5.やはりここは異世界のようです
「採集?」
掃除が終わった日の翌日、みんなで朝食を取っているとヴィクタルが今日は採集に行こうと言い出した。聞きなれない言葉に私は思わず聞き返す。ちなみに、今食べているのはトウモロコシの粉をお湯で溶かして、ドロドロにしたおかゆみたいなもの。はっきり言って超まずい。だが、孤児院にはこれしかないとのことで、仕方がなく私は味覚を殺して一気に喉に流し込んでいた。
「ああ、孤児院のうらには山がある。そこで果物や動物を採集して食べ物を手にいれるんだ。神殿からはこれしかあたえられないからな」
そう言って、ヴィクタルは顔をしかめながらドロドロの液体を喉に流し込んだ。やはり、これを不味いと思うのは私だけではないようだ。
「孤児院って神殿の管轄の下運営されているのよね?勝手に外に出て大丈夫なの?」
そう、どうやらこの孤児院は神殿によって運営されているらしい。詳しい事情は分からないが、この国の宗教で神殿は孤児を養う義務があるそうだ。それに基づいて作られたのがこの孤児院らしい。とは言っても本当に最低限の衣食住を与えるものに過ぎないが。そもそもこの状態を見る限り、孤児を守ろうとする気はなく、本当に体系的にやっているにすぎないというのが現状だと思う。
「ああ。むしろ、あいつらは必要なものは自分たちで調達しろとおれたちにいってるからな。ろくな予算も物資もあたえず、生きたければ自分でなんとかしろだなんて、本当に神につかえる人間なのか、うたがわしいもんだよな」
首をかしげながらそう聞いた私の質問に、肩をすくめながらそう答えるヴィクタル。どうやら、神殿は本当に碌でもない人間の集まりらしい。

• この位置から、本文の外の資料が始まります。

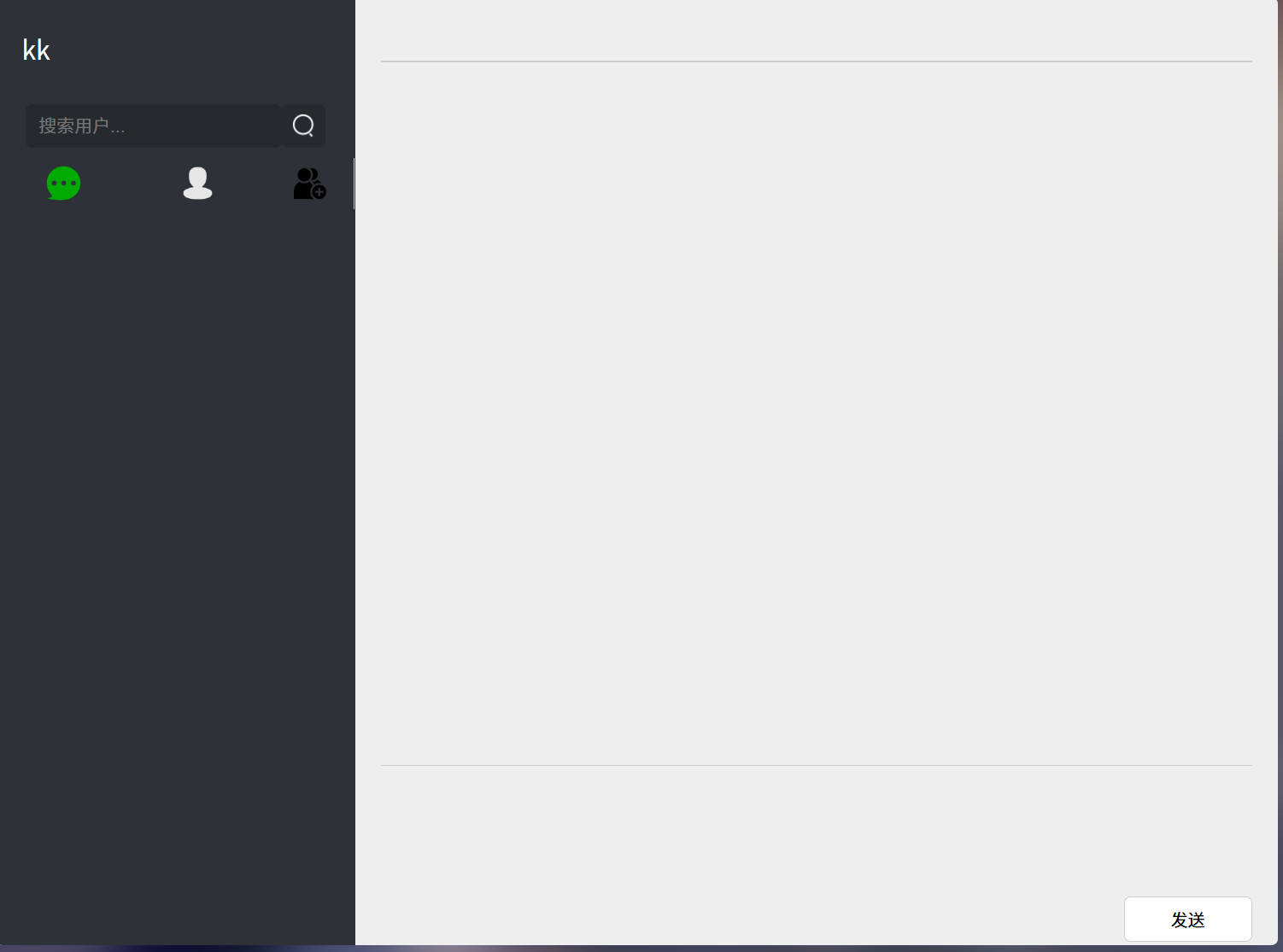Click the magnifier search icon
Screen dimensions: 1283x952
(x=303, y=126)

「分かった。私もこんな食事、耐えられないし、頑張って食料集める」
よし。掃除の次は食事の改善だ。そう意気込んだ私はヴィクタルにそう宣言した。
「ああ。リフィールはまほうが使えるからな。今までもそれを使ってかなりこうけんしてくれていた。たよりにしている。ああ、採集に行けるのは七歳以上の子どもだけだ。山はきけんだからな」
「え、危険なの?」
途中で聞こえた物騒な単語に私は思わず聞き返した。
「まあな。ここら辺は少ないが、魔物が出ることもある。だから、ふつうの人間は山に近づかない。近づくのはゆうしゅうな護衛をやとった林業をいとなむ人間と、あとは魔物をとうばつする騎士団くらいだ」
「……そうなんだ」
マジか……。居るのか魔物。本当にここは異世界なんだな。魔法があれば、魔物もいるなんて。
「……そんな不安そうな顔するな。今のところ、あの山で魔物が出たことはない。多分大丈夫だろう」
「う、うん……」
なんとも言えない不安を抱えながらも私はヴィクタルとともに採集へと出かけるのであった。